## SHORT EXERCISE 1
In the blog post about Storm Thorgerson, where did he shoot the cover for Led Zeppelin's Houses Of The Holy?
## SHORT EXERCISE 2
Carry on writing the blog post about Storm Thorgerson, picking up after its last sentence.

## PAGE EXTRACT
* * * * * * * * *

CR Blog
"People say I'm terrible to work with and I imagine I am."
Posted by Patrick Burgoyne, 16 October 2007, 11:32 Permalink Comments (4)

The best album cover ever? The CD version of XTC's Go2 album, originally designed by Storm Thorgerson and Hipgnosis in 1978
With last Sunday's Observer came The Observer Book of Rock and Pop (seems like a lot of publications are giving away nice little booklets right now, ahem ahem). In it, readers were treated to Storm Thorgerson's views on the role of the album cover designer (including the rather honest self-assessment above)...
"As a designer, I'm completely amoral," Thorgerson continued. "I don't care about the money, the time or the energy it takes: it's the design that matters. I don't really care about people's inconvenience."
And by way of illustration, Thorgerson goes on to recount the story of the shoot for Led Zeppelin's Houses Of The Holy album (shown below).
Thorgerson decided to shoot the cover on the Giant's Causeway in Northern Ireland – a bizarre formation of basalt columns on the shoreline of the Irish Sea, not exactly noted for its barmy weather. "At 4am every morning for a week, three adults and two children were sprayed silver and gold from head to toe and driven to the location to await a glorious sunrise that never happened," Thorgerson recalls. These days, he'd probably be had up for child abuse (and as for that cover image...)
Thorgerson is becoming quite fashionable again. He recently gave what we hear was an excellent lecture as part of the Howard Smith Paper series, organised by Browns, while his highly-conceptual, surrealist work stands the test of time far better than that of contemporaries such as Roger Dean.

* * * * * * * * *

## LISTED ENTRIES
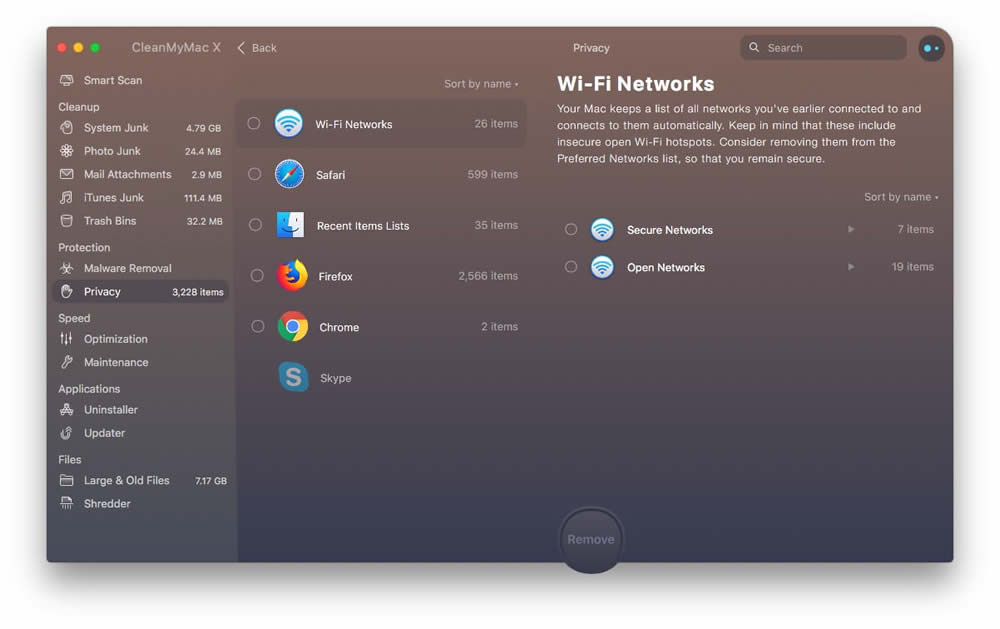Select the Malware Removal biohazard icon
Viewport: 1000px width, 629px height.
(66, 268)
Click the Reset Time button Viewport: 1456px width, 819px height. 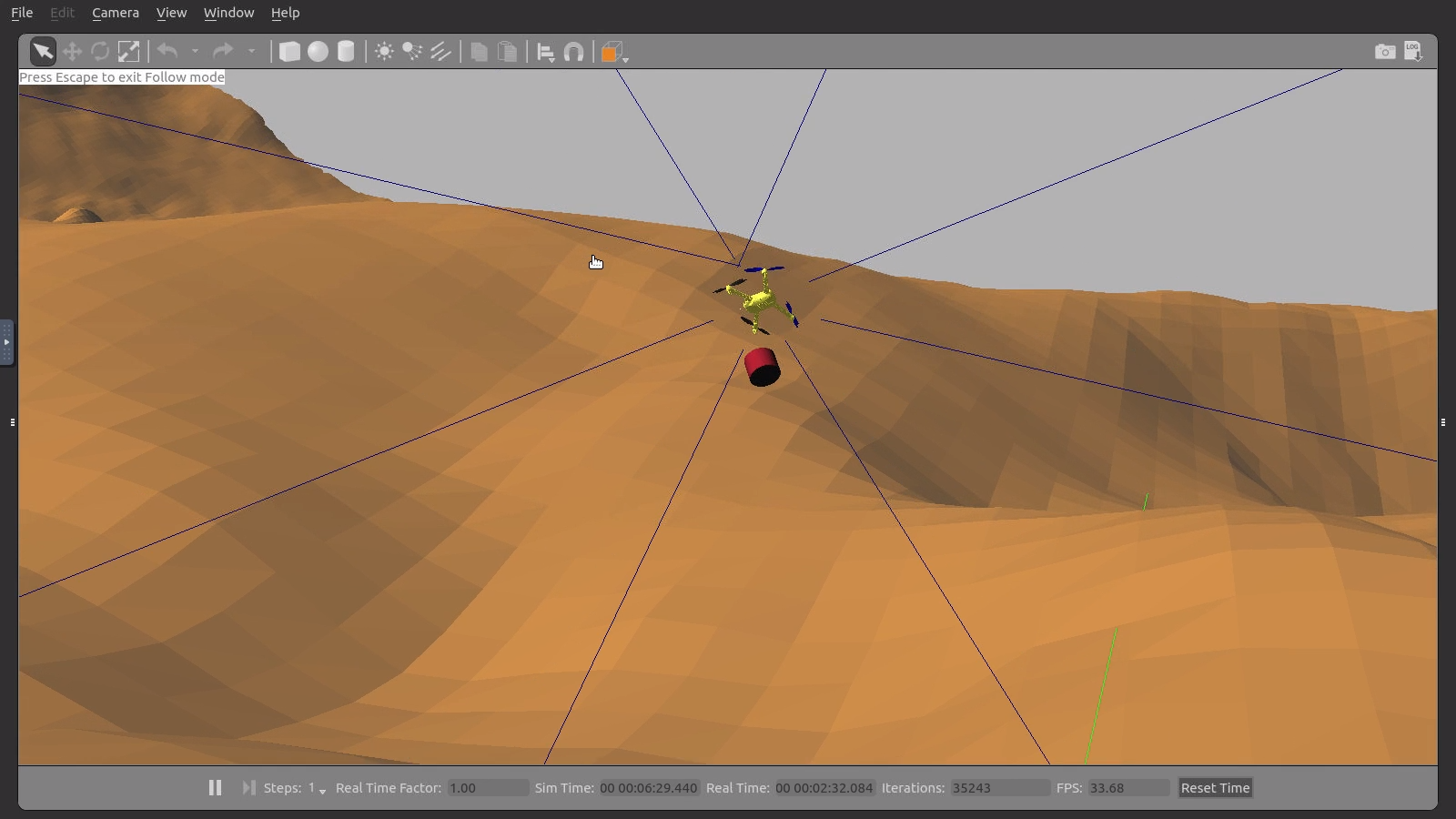point(1215,788)
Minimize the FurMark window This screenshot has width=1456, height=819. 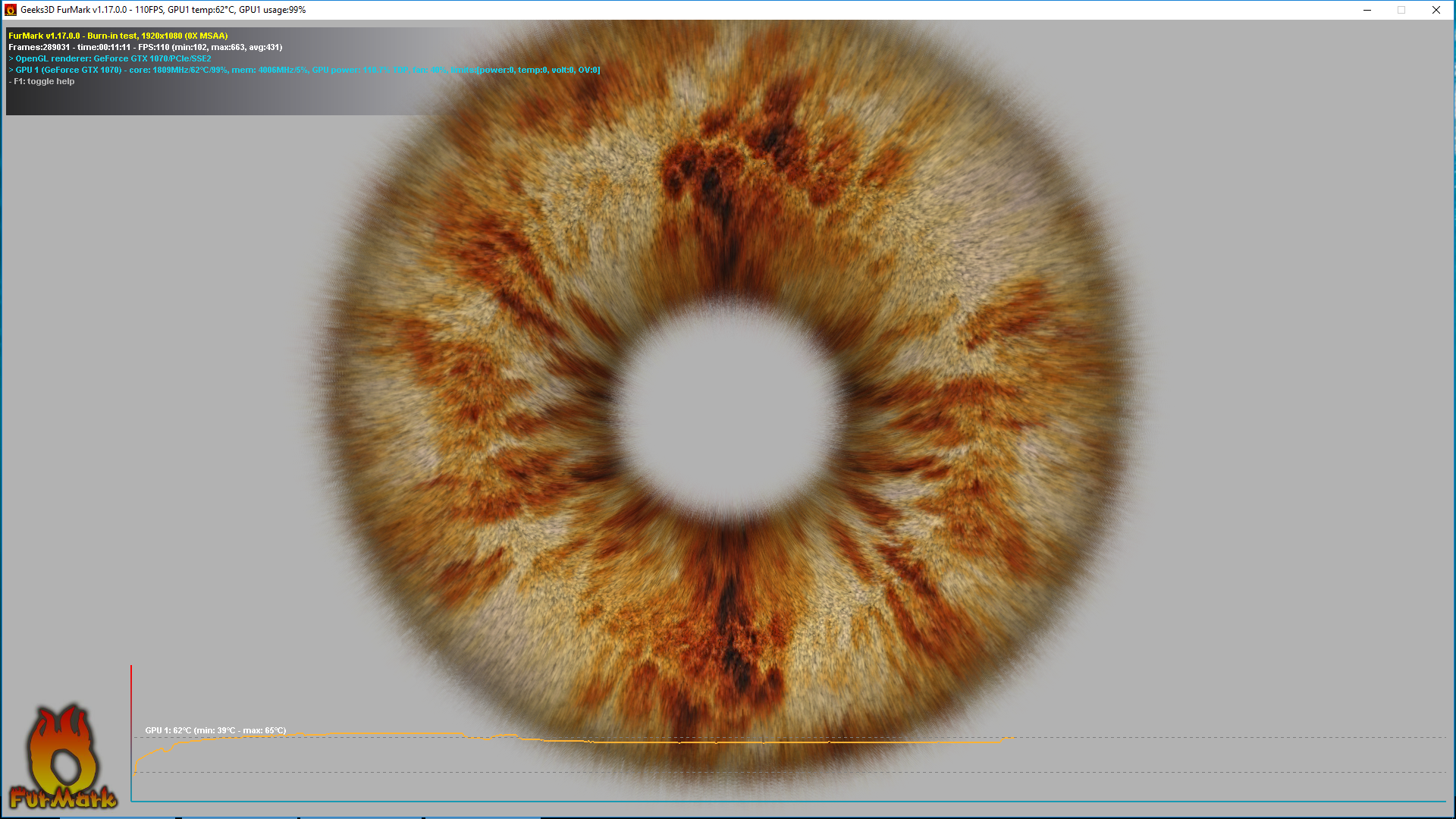coord(1367,10)
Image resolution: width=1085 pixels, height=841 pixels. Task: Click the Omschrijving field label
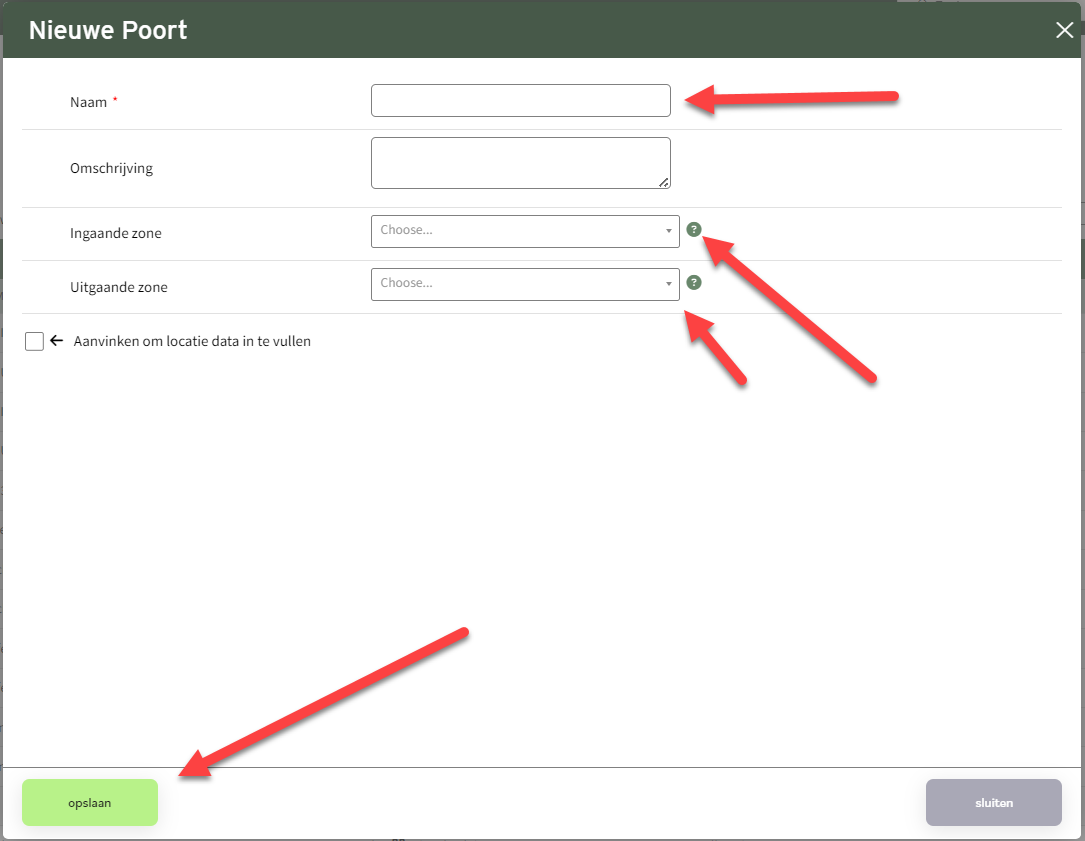pos(111,168)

* * * * * * * * *

## WRITTEN ANSWER 1
On the Giant's Causeway in Northern Ireland.

## WRITTEN ANSWER 2
But what of the attitude? Stick it to the man comments such as those above go down great at lectures full of other designers, but you can't help wondering what it would be like to work with it. Diva-ish behaviour among designers and advertising creatives has long been indulged, but who really benefits? Getting creative work through is a fight, and only the strong-willed come out of it with their original ideas intact, but does the glorification of foot-stamping compromise professions that are desperately trying to get themselves taken more seriously? Or is it a necessary price to pay for working with a creative genius?
4 Comments
Very interesting.
2007-10-16 23:01:56
Hmmm - aren't record sleeve designers a special case? Record covers aren't just about selling product or communicating a specific message, at least the best examples aren't. They're a highly creative response to a creative product in a different medium - visual/textural to temporal/sonic.
2007-10-19 17:27:17
While foot-stamping may be unfortunate to have to deal with, there is no doubt in my mind that Storm Thorgerson has produced some of the best album covers out there; his phenomenal work for Pink Floyd comes to mind. For many of these great images, it is precisely because so much effort was put in that they are so amazing. Of course, nowadays we have computers...
2009-02-09 20:41:36
Actually, Storm Thorgerson did NOT shoot the cover for this album, but was in fact, fired for the original design submitted to Led Zeppelin depicting a tennis racket on an electric green tennis court. Outraged that he was implying their music was a "racket", Storm was dismissed from this project and the album cover shot by Aubrey Powell of Hipgnosis instead...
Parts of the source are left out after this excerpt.